Methods We performed a retrospective study of 3 childrens with SC followed in the paediatric department of Sfax (2008–2013).
Results There are 2 boys and 1 girl. The mean age at diagnosis was 6 years. Clinical features at presentation were jaundice (1 case) and hepatosplenomegaly (2 cases). Autoantibodies (anti-nuclear antibody, smooth muscle antibody, and perinuclear antineutrophil cytoplasmic antibodies) were detected in 1 case. Magnetic resonance cholangiography revealed irregularities with strictures, dilatations and pruning of bile ducts. Histological examination of liver biopsy showed signs of CS stage I (1 case), stage III (1 case) and portal inflammation with infiltration of lymphocytes and plasmocytes and periductal fibrosis (1case).

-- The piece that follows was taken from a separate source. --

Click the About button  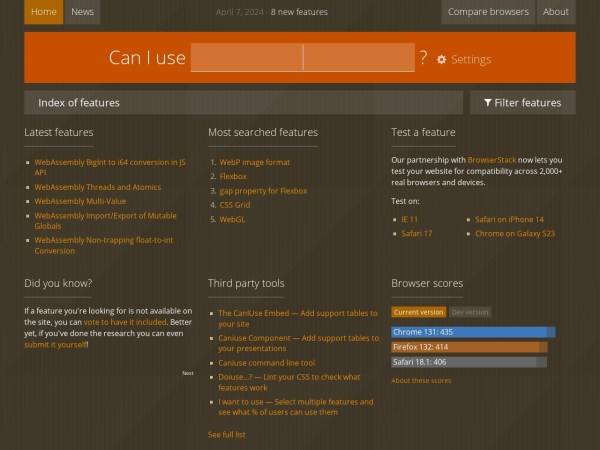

Search histiocytosis was negative in 3 cases. Colonoscopy with mucosal biopsies revealed no specific inflammatory colitis in one case. The diagnosis of overlap syndrome was made in one case and primary SC (2 cases). All patients were treated with ursodeoxycholic acid and the patient with overlap syndrome received immunosuppressive therapy. After a mean follow-up of 3 years, remission was noted in 2 cases and one patient progressed to cirrhosis and liver failure.
Conclusion SC is a rare cause of chronic cholestasis. Ursodesoxycholic acid is the treatment of choice for all forms of SC but without proof of its effectiveness in preventing progression to secondary biliary cirrhosis.